In my related log-log linear regression, the average residual is $0.00, which makes sense because we kept the Y-intercept in the model. However, in the transformed model in natural units, the residuals no longer average $0.00. Why does that property not carry over to the Y=Ax^B form of regression?
As a side note, I have your book “Regression Analysis,” which I have read several times and learned quite a lot. I believe there are two similar errors in Chapter 13, not related to my question above.
On page 323, when transforming the fitted line in log units back to natural units, the coefficient A in Y=Ax^B should be the common antilog of 0.5758 or 3.7653. Similarly, on page 325, the coefficient A should be the common antilog of 1.879 or 75.6833. This can be visually checked for reasonableness by looking at the graph on page 325. If we look at the x-axis, say at x=1, it appears y should be slightly less than 100. If we evaluate the power expression Y=75.6833x^(-0.6383), the fitted value is 75.68, which seems to be what the graph predicts.

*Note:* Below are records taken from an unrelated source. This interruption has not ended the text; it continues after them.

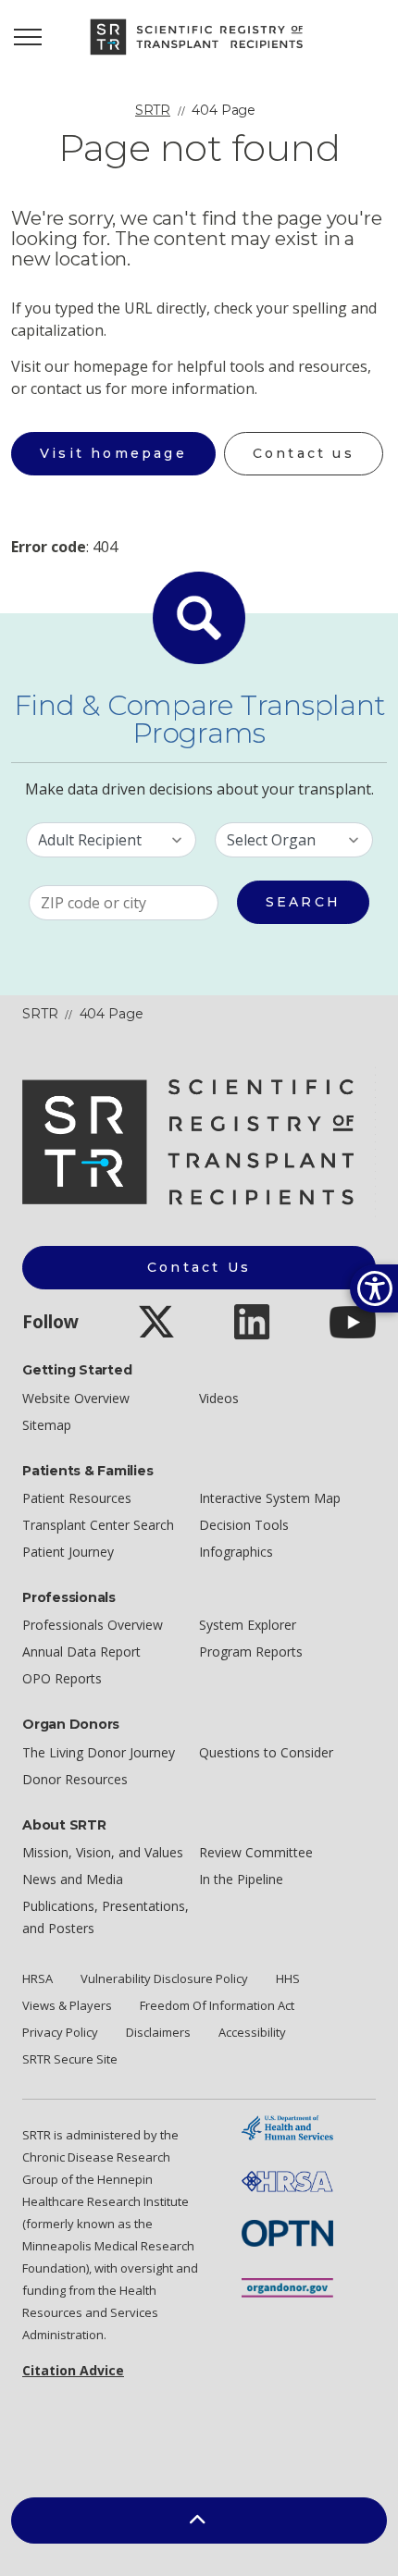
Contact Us (199, 1267)
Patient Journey (68, 1551)
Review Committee (256, 1852)
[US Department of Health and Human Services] (288, 2126)
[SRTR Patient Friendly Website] (198, 37)
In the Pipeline (241, 1879)
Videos (219, 1398)
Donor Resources (75, 1779)
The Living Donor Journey (98, 1752)
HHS (288, 1978)
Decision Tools (244, 1525)
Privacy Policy (60, 2032)
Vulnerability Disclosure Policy (164, 1978)
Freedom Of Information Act (217, 2005)
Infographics (236, 1551)
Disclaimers (158, 2032)
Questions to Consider (266, 1752)
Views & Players (67, 2005)
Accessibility (252, 2032)
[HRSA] (288, 2179)
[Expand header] (28, 37)
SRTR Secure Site (70, 2059)
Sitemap (46, 1425)
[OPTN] (288, 2231)
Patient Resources (76, 1498)
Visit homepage (113, 453)
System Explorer (247, 1624)
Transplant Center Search (98, 1525)
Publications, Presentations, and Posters (105, 1917)
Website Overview (76, 1398)
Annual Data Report (81, 1651)
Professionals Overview (92, 1624)
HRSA (37, 1978)
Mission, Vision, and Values (102, 1852)
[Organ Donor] (288, 2286)
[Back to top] (199, 2520)
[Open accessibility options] (374, 1288)
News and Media (72, 1879)
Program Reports (251, 1651)
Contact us (303, 453)
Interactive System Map (270, 1498)
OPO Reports (62, 1678)
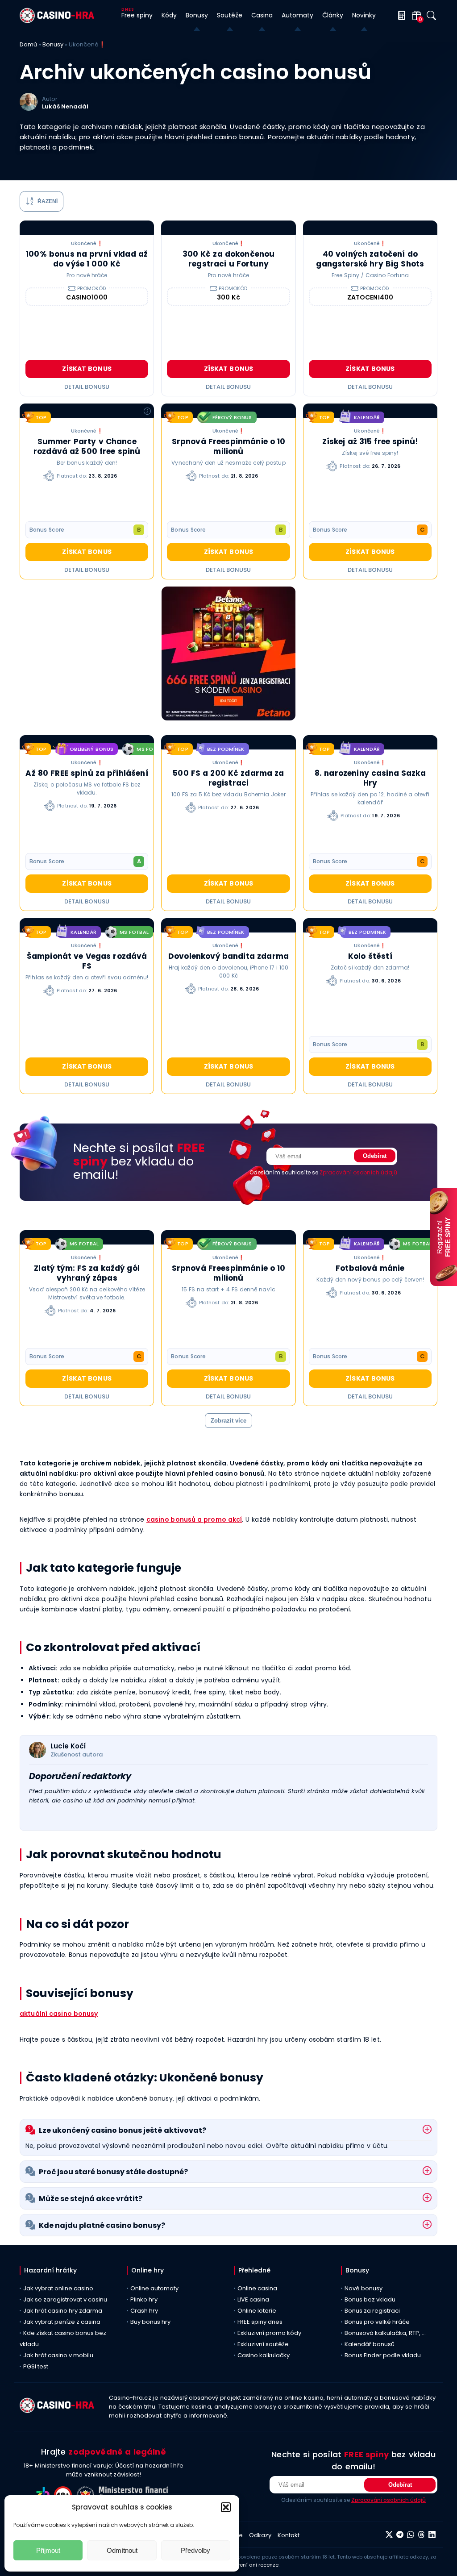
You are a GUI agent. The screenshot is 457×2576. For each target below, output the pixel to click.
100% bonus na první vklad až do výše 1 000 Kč (87, 259)
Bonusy (52, 44)
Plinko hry (144, 2299)
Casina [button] (262, 15)
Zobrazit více (228, 1420)
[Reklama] (228, 655)
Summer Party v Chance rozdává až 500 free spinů (87, 446)
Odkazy (260, 2535)
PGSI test (35, 2366)
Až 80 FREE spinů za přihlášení (86, 773)
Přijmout (48, 2550)
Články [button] (332, 15)
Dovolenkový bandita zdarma (228, 956)
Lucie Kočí (68, 1746)
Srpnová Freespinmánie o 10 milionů (229, 446)
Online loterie (256, 2310)
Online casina (257, 2288)
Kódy (169, 15)
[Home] (57, 21)
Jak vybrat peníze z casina (61, 2322)
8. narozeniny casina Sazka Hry (370, 778)
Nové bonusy (363, 2288)
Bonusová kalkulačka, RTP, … (385, 2333)
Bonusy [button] (197, 15)
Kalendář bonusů (370, 2344)
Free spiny (137, 15)
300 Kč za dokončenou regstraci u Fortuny (229, 259)
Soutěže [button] (229, 15)
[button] (225, 2507)
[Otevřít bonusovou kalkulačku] (400, 15)
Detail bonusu (86, 387)
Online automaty (154, 2288)
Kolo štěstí (370, 956)
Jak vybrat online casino (58, 2288)
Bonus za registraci (372, 2310)
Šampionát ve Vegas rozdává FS (87, 961)
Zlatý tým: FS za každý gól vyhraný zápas (87, 1273)
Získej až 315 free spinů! (370, 441)
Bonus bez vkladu (370, 2299)
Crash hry (144, 2310)
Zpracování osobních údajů (358, 1172)
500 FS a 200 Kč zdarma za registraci (228, 778)
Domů (28, 44)
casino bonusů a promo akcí (194, 1519)
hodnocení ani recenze (249, 2564)
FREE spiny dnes (260, 2322)
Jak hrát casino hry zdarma (62, 2310)
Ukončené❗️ (87, 243)
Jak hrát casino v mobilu (58, 2355)
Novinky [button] (364, 15)
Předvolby (195, 2550)
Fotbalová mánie (370, 1268)
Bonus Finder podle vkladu (383, 2355)
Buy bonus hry (150, 2322)
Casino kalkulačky (263, 2355)
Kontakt (288, 2535)
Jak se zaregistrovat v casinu (65, 2299)
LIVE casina (253, 2299)
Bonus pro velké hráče (377, 2322)
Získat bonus (86, 368)
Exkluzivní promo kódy (269, 2333)
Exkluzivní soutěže (263, 2344)
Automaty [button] (297, 15)
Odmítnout (122, 2550)
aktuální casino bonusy (59, 2013)
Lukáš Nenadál (65, 106)
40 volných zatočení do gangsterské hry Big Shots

The relevant logarithmic identity is log(ab) = log(a) + log(b). The Y-intercept in the log-log linear model is necessarily in log units, not natural units.
Jim Frost says
Hi Robert,
Those are good questions.
I’m not exactly sure what is happening in your model but here are my top two possibilities.
When you transform data, especially using non-linear transformations like logarithms, the relationship between the variables can change. In the log-log linear regression, the relationship is linear, and the residuals (differences between observed and predicted values) average out to $0.00. However, when you transform back to the natural units using an exponential function, the relationship becomes non-linear. This non-linearity can cause the residuals to no longer average out to $0.00.
When you re-express the log-log model to its natural units form, there might be some approximation or rounding errors. These errors can accumulate and affect the average of the residuals.
As for the output in the book, that was all calculated by statistical software that I trust (Minitab). I’ll have to look deeper into what is going on, but I trust the results.